Webb grunted. He waited until Michael had relaxed his combative tension and fixed his gaze at some point beyond the office window. “Oriel is a war criminal. After the nuclear…incident in the city of Dorva, he gathered together scientists and weapons men with a view to launching a vengeance attack on the West. He got quite a long way with his plans. When US and British forces invaded his stronghold in Zemelya, they found weapons of mass destruction in a state of advanced preparation.”
“Must’ve been a relief to Tony to find some somewhere. Wasn’t it a British jet that detonated the Dorva warhead?”
“Is that a particular concern of yours, Griffin?”
“No. I’m interested in the application of the term
war criminal
, that’s all.”
“Don’t be naive,” Webb snarled. “Or facetious, for that matter. Oriel set out to destroy everyone in Zemelya who didn’t share his point of view. He’s culpable of genocide. Further, when the coalition forces invaded, he was nowhere to be found. Intelligence told us he’d fled to the West, but all trails went cold.” He shifted his bulk in the chair, transferring the weight of his attention to Michael once more. “Until Piotr Milosz dropped out of the church rafters four days ago. He believes Oriel’s in London. Where, he didn’t have time to tell us.”
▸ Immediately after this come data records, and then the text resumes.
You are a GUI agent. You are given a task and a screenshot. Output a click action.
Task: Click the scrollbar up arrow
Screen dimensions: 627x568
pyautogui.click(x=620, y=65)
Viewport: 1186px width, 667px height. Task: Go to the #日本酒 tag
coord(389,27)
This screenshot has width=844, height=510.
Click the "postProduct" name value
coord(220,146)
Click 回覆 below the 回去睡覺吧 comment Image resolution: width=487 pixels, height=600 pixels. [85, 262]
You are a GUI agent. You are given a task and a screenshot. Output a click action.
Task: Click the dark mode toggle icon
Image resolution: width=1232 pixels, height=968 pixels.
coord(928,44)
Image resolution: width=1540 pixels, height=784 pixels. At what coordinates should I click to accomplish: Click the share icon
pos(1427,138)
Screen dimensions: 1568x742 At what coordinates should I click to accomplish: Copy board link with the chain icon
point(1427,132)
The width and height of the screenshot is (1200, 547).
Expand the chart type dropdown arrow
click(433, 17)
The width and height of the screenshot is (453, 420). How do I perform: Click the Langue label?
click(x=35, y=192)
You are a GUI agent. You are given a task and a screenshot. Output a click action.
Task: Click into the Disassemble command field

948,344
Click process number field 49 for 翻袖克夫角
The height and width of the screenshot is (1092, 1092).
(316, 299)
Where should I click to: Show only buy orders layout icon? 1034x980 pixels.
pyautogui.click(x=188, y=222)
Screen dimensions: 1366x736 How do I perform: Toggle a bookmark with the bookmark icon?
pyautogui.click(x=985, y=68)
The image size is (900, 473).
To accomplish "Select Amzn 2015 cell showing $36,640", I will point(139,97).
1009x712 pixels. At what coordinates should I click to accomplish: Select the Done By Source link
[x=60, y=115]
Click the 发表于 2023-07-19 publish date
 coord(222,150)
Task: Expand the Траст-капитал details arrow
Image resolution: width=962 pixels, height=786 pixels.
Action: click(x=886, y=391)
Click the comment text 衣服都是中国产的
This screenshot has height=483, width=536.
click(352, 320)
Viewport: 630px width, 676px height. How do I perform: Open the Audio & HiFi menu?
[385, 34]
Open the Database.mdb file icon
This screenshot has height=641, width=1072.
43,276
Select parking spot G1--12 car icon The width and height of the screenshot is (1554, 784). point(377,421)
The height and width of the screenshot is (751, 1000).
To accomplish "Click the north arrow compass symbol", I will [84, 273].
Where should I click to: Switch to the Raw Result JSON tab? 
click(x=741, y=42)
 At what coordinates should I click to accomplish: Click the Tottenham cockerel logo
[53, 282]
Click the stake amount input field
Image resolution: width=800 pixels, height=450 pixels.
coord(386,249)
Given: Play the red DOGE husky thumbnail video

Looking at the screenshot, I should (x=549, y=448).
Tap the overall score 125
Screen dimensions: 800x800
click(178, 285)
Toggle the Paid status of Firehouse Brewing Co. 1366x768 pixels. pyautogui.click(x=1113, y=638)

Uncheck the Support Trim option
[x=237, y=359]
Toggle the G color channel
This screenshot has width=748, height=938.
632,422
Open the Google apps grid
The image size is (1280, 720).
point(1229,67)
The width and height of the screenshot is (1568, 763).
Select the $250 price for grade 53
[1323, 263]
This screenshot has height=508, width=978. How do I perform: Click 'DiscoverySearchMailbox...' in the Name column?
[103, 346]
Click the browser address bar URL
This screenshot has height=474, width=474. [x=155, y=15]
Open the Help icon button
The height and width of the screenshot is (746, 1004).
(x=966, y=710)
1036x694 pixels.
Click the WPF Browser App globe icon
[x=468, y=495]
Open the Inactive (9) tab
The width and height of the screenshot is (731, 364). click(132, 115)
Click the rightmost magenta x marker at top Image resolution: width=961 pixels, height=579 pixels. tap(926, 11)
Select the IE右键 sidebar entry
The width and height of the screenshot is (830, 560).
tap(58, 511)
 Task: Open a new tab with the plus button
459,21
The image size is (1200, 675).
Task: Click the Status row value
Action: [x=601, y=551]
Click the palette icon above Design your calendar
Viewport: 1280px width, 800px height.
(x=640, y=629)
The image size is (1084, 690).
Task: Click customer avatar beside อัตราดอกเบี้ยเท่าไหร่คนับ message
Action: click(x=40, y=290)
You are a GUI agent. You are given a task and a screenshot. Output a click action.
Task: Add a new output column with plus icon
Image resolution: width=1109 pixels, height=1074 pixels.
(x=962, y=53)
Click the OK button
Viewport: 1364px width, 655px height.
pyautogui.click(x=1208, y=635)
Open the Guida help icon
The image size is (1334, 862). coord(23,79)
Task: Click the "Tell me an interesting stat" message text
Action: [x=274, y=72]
Michael left off his study of the rooftops opposite. When he responded, he sounded to John more like his old self than he had in days. Since before their call out to the bloody church, in fact. Cheerful and pragmatic, as if he’d made a decision. “Somewhere in London? That’s the best we’ve got?”
“Better than
somewhere in the West
, I’d have thought. You and Griffin have tracked men down on less.”
“Not this time, sir. I don’t know what line MI5 fed you, but I failed in my mission to Zemelya. I never found Oriel. Never got near him, in fact. I don’t know what he looks like, what his habits are, or—”
“No. I… I know all that, son.”
John stiffened. Webb had said it almost gently. If John didn’t know better, he’d have thought that some kindly impulse had passed through the old bastard’s stony heart. In John’s experience, that could only mean trouble.
“Which is why I’ve drafted some help for you.” Webb reached for his desk phone and stabbed the keypad with a thick forefinger. “Ms. Pearce? Is the Russian transfer here yet?”
The arid tones of Georgina Pearce, Webb’s longtime secretary, hissed back through the speaker. Last Line legend had it that she was a former mistress of Webb’s, put out to dignified grass in his employ, but John dismissed the idea. You couldn’t mate a bull with a spitting cobra, and even the old man could never have been that brave. “Yes, sir. He’s waiting.”